▶ _Data provided_
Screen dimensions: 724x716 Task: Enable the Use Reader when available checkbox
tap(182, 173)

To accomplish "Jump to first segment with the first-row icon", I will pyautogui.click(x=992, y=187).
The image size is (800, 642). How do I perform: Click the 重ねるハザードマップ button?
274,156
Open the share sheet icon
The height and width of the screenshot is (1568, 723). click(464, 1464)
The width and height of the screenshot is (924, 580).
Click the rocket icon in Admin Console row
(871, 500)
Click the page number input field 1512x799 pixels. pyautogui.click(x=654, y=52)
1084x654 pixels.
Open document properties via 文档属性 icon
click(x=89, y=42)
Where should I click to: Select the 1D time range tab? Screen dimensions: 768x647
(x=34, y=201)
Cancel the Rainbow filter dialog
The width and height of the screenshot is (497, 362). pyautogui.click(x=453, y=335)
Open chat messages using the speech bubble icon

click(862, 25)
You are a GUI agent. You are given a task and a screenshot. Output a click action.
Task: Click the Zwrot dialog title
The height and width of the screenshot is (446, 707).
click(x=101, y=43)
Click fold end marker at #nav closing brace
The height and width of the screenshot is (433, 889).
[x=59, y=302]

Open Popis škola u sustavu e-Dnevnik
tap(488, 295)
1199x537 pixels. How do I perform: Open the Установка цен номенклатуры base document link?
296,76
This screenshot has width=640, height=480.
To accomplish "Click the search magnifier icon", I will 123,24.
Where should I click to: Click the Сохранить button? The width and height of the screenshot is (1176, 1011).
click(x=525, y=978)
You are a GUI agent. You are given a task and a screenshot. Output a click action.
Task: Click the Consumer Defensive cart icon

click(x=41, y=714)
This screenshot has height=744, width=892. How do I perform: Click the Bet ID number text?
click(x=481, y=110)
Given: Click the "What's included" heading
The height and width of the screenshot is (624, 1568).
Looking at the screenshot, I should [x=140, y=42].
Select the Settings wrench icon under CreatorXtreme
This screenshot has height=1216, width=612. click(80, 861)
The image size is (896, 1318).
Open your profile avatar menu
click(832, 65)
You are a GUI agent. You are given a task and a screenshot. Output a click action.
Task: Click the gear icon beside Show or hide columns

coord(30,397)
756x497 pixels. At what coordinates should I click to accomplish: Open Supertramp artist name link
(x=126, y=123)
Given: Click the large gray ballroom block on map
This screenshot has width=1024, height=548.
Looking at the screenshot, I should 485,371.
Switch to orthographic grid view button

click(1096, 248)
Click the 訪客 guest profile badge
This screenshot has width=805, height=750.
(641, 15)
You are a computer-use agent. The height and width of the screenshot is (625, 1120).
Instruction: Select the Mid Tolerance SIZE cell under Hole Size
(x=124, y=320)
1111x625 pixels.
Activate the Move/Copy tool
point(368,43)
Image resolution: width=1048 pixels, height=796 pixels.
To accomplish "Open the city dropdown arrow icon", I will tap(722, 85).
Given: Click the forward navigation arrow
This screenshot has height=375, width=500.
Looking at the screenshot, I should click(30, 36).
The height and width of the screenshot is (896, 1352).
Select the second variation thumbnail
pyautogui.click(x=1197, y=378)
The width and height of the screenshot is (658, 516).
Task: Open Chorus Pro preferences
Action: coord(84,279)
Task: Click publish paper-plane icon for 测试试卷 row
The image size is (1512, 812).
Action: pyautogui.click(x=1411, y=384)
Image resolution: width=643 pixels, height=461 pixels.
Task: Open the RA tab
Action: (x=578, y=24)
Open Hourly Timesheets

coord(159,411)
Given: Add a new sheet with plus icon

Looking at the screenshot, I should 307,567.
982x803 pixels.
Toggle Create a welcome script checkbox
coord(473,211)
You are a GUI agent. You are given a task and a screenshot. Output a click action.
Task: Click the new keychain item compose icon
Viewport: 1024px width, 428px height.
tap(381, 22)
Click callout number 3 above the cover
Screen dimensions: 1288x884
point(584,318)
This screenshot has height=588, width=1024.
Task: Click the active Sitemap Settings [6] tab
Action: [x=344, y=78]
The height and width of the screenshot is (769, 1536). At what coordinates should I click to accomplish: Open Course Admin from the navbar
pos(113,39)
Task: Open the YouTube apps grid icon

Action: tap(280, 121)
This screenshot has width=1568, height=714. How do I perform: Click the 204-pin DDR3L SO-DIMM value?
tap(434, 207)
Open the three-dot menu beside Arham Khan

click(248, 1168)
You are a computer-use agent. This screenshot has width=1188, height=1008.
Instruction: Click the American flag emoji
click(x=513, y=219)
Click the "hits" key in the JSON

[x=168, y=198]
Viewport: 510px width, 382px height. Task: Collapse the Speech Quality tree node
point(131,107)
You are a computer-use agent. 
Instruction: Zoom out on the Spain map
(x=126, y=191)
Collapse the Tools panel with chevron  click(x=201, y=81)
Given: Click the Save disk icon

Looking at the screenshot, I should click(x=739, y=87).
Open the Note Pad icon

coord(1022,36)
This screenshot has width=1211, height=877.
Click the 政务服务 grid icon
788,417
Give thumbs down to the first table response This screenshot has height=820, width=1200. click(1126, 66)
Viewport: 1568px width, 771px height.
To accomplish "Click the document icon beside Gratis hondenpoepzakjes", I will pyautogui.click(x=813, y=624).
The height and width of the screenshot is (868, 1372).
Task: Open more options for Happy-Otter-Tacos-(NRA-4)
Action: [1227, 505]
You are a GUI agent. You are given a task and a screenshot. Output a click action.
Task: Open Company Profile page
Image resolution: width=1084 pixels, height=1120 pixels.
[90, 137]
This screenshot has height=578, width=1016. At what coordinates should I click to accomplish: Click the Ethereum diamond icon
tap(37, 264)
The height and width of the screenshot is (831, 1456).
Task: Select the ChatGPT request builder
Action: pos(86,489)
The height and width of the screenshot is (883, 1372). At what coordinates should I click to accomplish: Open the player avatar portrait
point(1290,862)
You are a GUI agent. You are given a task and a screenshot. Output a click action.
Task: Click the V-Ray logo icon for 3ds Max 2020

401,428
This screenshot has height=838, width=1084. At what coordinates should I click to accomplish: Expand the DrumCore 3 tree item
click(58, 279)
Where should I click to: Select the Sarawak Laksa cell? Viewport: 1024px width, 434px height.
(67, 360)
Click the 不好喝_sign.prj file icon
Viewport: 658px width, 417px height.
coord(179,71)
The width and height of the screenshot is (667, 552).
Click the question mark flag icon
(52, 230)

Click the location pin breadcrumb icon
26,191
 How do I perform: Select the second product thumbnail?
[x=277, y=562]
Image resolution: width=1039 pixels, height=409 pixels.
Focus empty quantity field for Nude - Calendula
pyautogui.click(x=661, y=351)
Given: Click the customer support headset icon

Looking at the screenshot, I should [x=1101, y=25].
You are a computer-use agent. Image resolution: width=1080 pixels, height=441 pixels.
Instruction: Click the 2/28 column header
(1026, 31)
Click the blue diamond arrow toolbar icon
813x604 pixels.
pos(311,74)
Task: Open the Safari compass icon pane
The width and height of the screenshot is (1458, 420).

▶ _Exercise instructions_
If a line in the data contains the string "first", copy it.

▶ _Result of this exercise_
To accomplish "Jump to first segment with the first-row icon", I will pyautogui.click(x=992, y=187).
Give thumbs down to the first table response This screenshot has height=820, width=1200. click(1126, 66)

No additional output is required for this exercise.